Stored data entries:
※ ※ ※
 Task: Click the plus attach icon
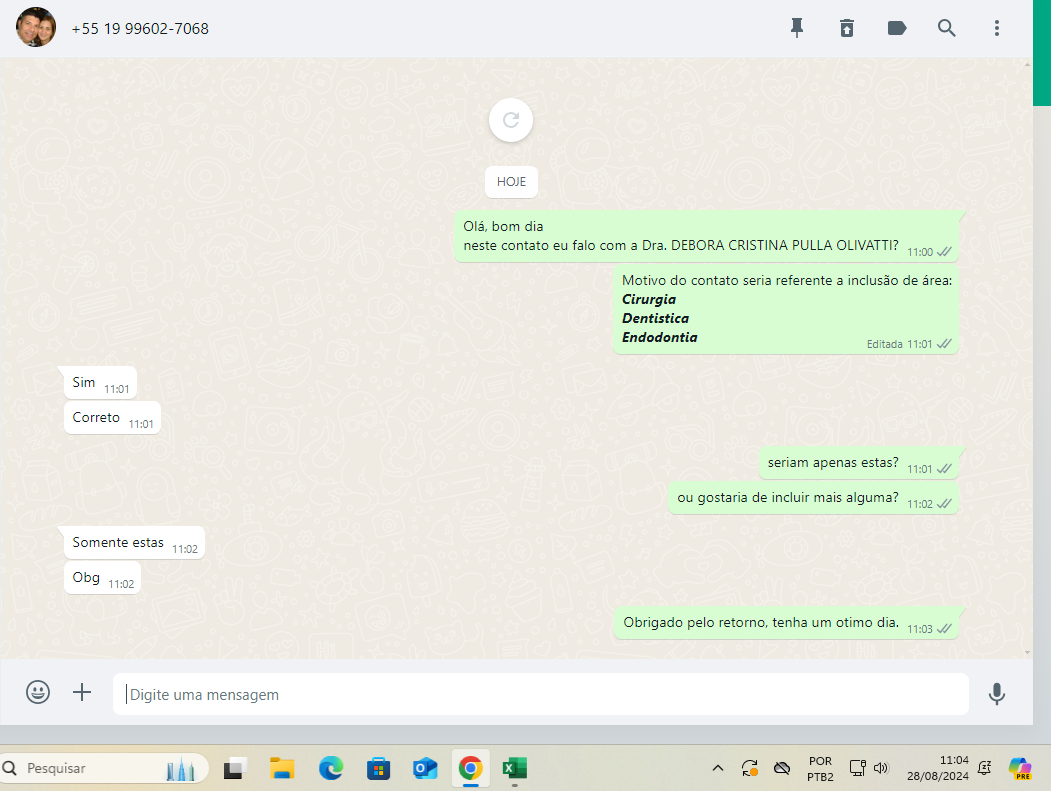(x=82, y=692)
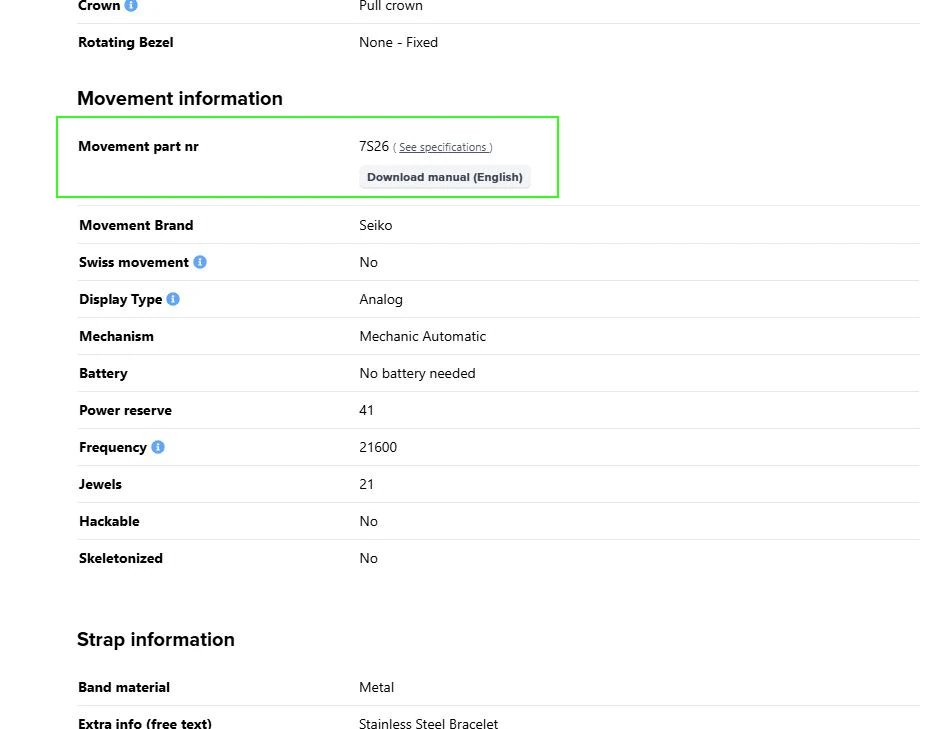Open the Swiss movement info tooltip icon
951x729 pixels.
201,262
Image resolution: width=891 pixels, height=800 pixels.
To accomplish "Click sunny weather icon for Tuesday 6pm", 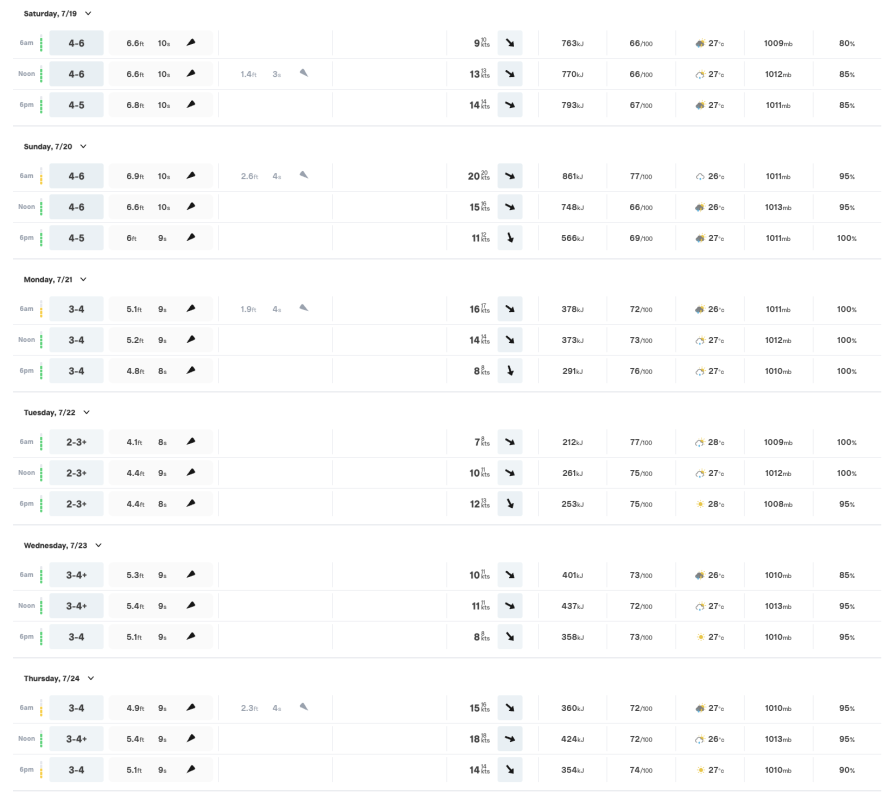I will pos(700,504).
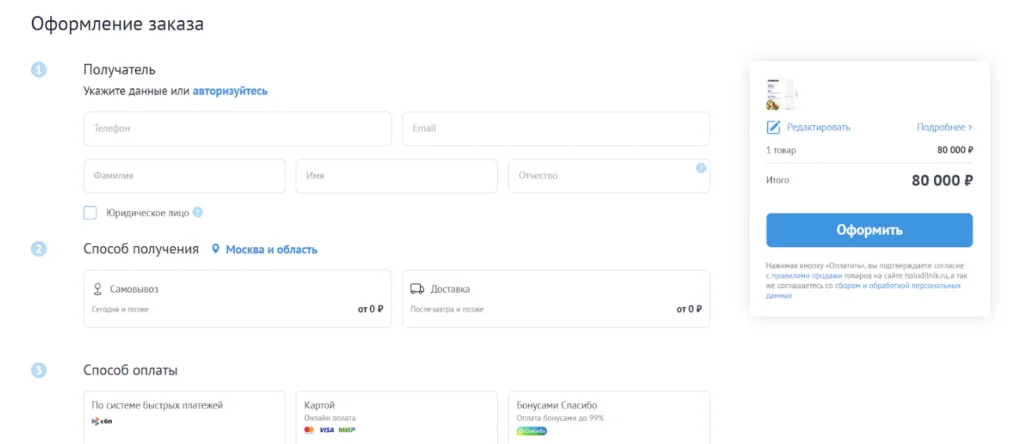Screen dimensions: 1024x444
Task: Click the Самовывоз pickup point icon
Action: coord(97,289)
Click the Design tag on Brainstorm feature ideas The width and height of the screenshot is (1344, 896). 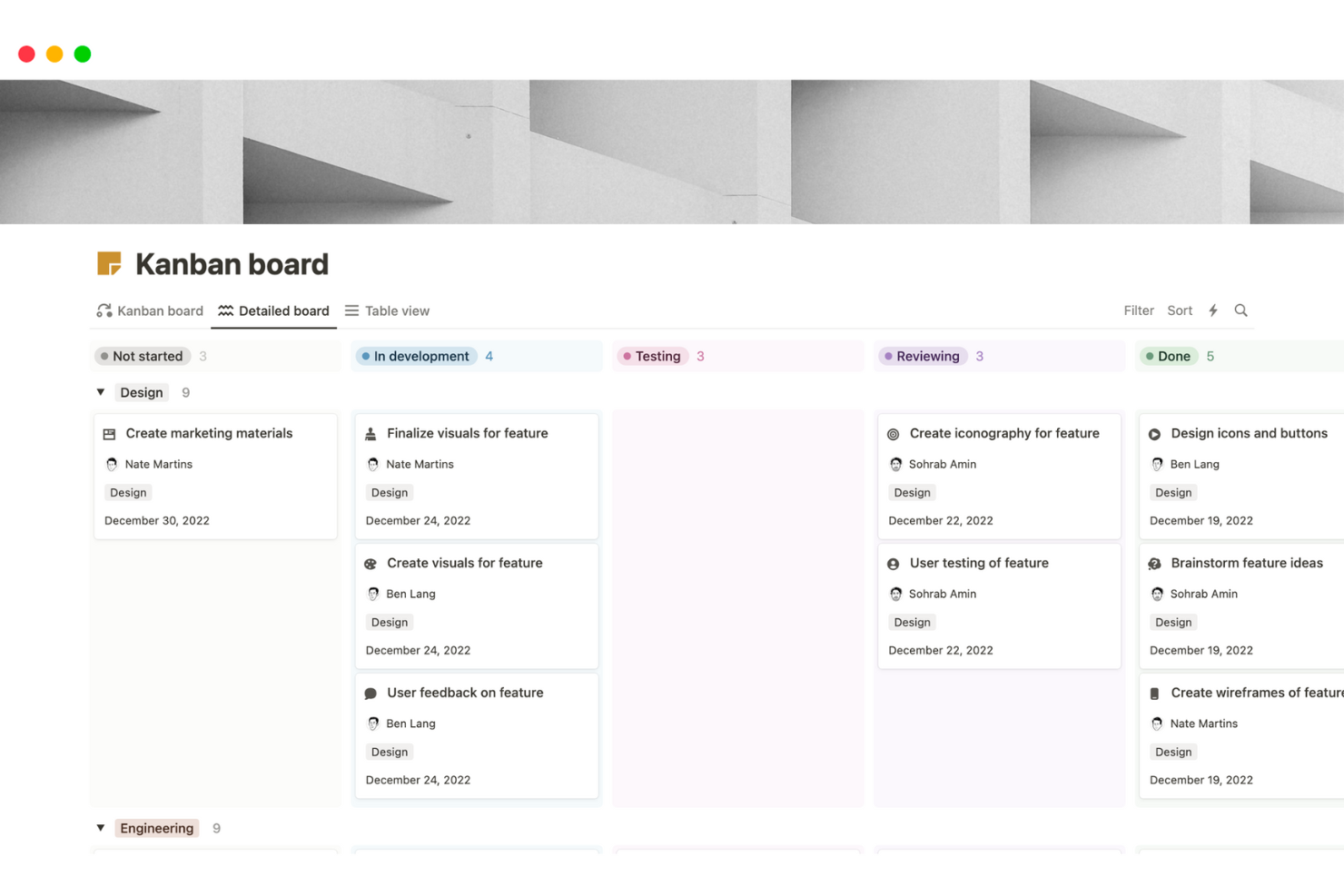(x=1172, y=622)
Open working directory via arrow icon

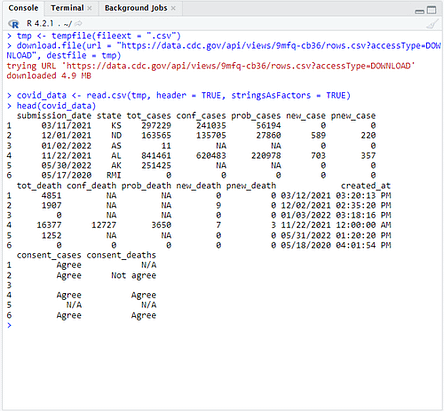[x=79, y=23]
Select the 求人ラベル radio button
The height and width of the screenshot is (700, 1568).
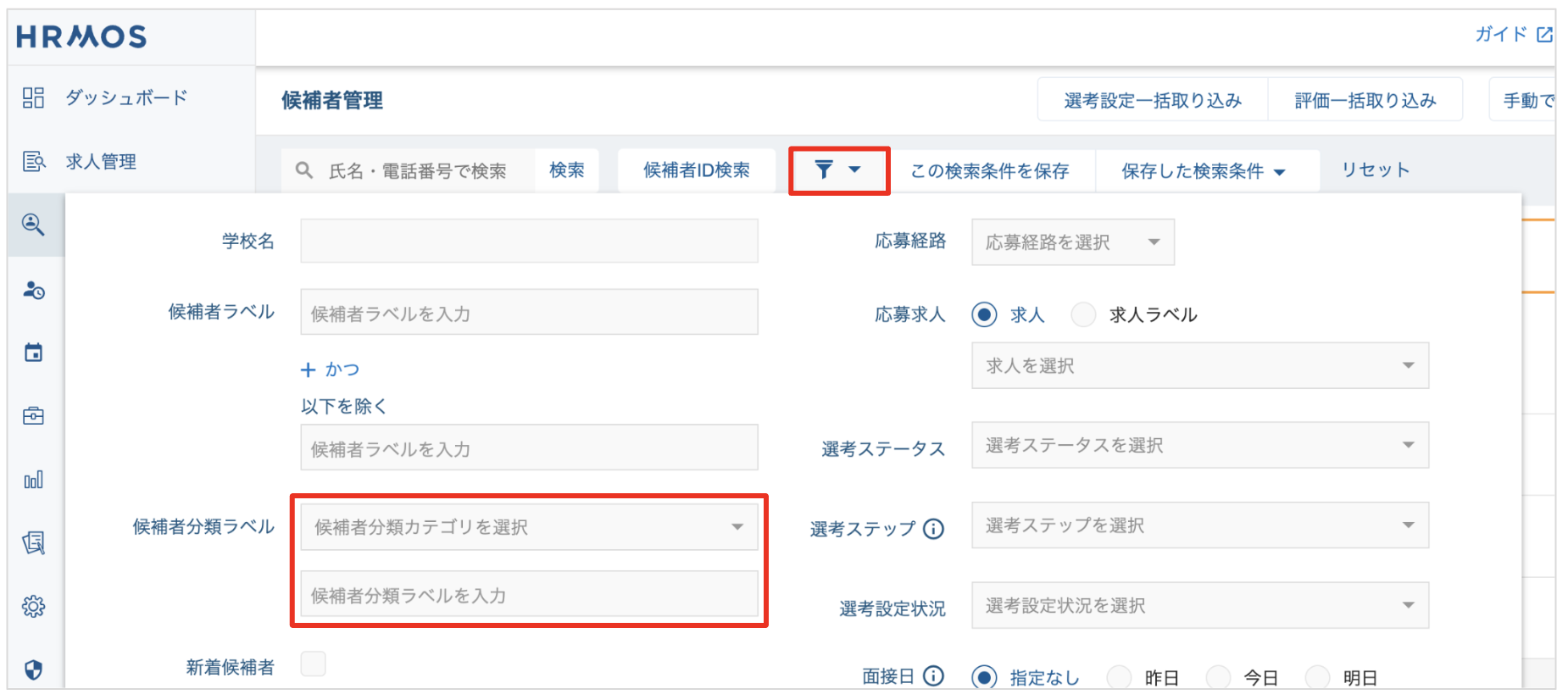(x=1083, y=315)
※ ※ ※
■ **WHAT THE EXERCISE ASKS**: Only the lines from the top of the records through the line with "Image resolution: width=891" belong in the copy; write them out exactly, leaving out pictures.

■ **RESPONSE BELOW**:
 Task: Click the plus attach icon
(x=82, y=692)
Open the Swiss movement info tooltip icon
951x729 pixels.
201,262
Image resolution: width=891 pixels, height=800 pixels.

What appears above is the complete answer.